Position à 14H40 (Paris) : 11° 06 S / 83° 17
W
La nuit vient de se passer sans encombre, pas de filet, pas
de chalutier, juste la mer tout autour et dessous et le
ciel au-dessus. Comme ça on n’est pas dérangé par
le voisin d’en face qui regarde le match de foot
avec son sonotone et la fenêtre grande ouverte, des
fois qu’on raterait le but du siècle !
L’analyse de la météo
immédiate
au petit matin est rapide (pareil qu’hier, ciel nuageux,
vent 12 nœuds environ), pas besoin de changer de
voile. Quant à l’évaluation de la température
de l’eau de mer Raphaëla nous annonce « environ
19,5°C » et le capteur relié à la
balise Argos qui nous permet de savoir non seulement la position
de la planche mais aussi la température de l’eau
annonce 19,7°C.
Et Raphaëla nous informe : « Vous
savez avec mon expérience de vétérinaire
en aquaculture j’ai une très bonne idée
de la température de l’eau rien qu’en
trempant la main dedans ».
Quand on pense qu’il
y a des gens qui consacrent leur vie professionnelle à fiabiliser
les thermomètres on devrait leur présenter
Raphaëla, ils iraient à la plage plus souvent…
Il n’empêche l’eau est encore bien fraîche
pour envisager une toilette sérieuse ainsi qu’un
peu de ménage à bord.

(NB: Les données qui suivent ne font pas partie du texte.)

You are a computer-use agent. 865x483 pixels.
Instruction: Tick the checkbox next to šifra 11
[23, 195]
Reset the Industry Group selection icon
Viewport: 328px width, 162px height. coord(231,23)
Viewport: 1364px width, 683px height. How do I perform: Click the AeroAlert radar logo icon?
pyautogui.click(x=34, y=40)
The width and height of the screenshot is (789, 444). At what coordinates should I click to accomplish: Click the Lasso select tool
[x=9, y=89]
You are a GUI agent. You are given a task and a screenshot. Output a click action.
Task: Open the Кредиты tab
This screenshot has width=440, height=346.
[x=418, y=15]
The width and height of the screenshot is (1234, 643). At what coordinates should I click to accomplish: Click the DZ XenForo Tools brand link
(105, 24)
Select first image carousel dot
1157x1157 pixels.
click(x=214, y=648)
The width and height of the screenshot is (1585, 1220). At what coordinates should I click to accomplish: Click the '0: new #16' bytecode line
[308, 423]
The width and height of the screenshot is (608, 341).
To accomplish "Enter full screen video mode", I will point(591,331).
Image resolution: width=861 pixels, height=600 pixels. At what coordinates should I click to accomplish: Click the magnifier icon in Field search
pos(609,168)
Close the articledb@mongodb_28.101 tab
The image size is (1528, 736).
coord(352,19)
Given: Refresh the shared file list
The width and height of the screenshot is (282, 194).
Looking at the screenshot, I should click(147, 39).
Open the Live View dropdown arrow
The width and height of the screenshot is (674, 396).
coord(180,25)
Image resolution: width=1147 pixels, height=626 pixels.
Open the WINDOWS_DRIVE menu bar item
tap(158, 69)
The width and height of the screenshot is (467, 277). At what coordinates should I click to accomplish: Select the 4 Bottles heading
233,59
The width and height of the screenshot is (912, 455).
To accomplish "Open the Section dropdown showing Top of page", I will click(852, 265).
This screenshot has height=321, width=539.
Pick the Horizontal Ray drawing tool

Les lingettes humides
font très bien l’affaire et les cheveux attendront
encore un peu, de toute façon elle ne les voient pas…
Le petit déjeuner a été interrompu
pour changer la cartouche de gaz, une semaine de fonctionnement
c’est ce qui avait été mesuré par
l’un de nos amis lors des précédentes
traversées. Il avait fait bouillir des casseroles
d’eau successives pendant une bonne après-midi.
Précis,
scientifique, sans faille !
Nous lui transmettons les félicitations
de Guy sur la rectitude de sa route. Elle ne prend pas le
temps de goûter
le compliment et nous explique que « si c’est
droit c’est parce que je bosse en permanence, le pied
sur la barre continuellement pour redresser à chaque
passage de vague ».
Mais hier la navigation s’est
plutôt bien passée, il y avait régulièrement
des risées à 15 nœuds surtout au sommet
des vagues. Elle devait être vigilante pour ne pas
se faire embarquer.
Et puis elle ne cesse de progresser sur
la technique de gréage, avec un objectif simple :
produire les efforts minimaux pour un résultat donné.
C’est
une philosophie de vie que je trouve tout à fait saine,
pas vous ?
D’abord elle a résolu la question
de la délicate
fixation de la tête de voile tout à l’avant
de la planche qui l’obligeait à quasiment ramper
pour atteindre l’œilleton à son extrémité et
attacher la voile. Grâce à un système
de drisse que Guy lui a installé tout le long de la
coque elle « hisse » horizontalement
la tête
de la voile vers le nez de la planche, comme on le ferait
pour une grand-voile.
Et aujourd’hui elle arrive à gréer
sa voile en 20 mn, sacré progrès par rapport à l’Atlantique !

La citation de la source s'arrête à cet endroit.